◆ Input records:
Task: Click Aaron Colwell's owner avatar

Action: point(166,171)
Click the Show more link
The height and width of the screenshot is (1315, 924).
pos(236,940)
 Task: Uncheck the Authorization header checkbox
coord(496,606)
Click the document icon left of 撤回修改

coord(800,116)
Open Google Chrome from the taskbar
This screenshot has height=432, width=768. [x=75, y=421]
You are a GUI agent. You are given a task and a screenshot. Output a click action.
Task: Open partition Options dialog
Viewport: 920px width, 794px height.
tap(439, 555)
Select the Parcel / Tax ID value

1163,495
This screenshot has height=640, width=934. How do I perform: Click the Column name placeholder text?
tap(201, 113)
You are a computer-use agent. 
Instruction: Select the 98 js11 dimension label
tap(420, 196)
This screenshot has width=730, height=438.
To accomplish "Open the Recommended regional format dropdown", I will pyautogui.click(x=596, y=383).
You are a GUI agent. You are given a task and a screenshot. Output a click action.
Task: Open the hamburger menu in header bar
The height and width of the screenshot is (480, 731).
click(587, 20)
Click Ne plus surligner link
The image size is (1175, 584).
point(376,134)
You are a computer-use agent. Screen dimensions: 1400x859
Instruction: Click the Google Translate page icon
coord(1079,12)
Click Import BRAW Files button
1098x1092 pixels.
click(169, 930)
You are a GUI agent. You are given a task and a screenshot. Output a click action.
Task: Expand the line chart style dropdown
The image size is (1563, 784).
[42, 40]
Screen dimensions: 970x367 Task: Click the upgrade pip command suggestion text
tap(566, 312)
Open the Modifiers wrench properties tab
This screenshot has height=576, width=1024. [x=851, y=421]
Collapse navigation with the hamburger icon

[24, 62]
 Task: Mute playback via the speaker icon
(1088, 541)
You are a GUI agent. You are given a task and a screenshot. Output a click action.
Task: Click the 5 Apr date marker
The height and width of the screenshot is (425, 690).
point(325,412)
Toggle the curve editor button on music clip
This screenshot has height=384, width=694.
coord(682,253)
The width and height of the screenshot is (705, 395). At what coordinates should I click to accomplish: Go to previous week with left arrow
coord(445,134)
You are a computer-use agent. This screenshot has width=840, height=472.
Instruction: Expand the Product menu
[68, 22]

◆ Prompt: Extract each line from the records above that contains the string "computer", reproducing every such line in full.

◆ Full answer:
You are a computer-use agent. 
You are a computer-use agent. Screen dimensions: 1400x859
You are a computer-use agent. This screenshot has width=840, height=472.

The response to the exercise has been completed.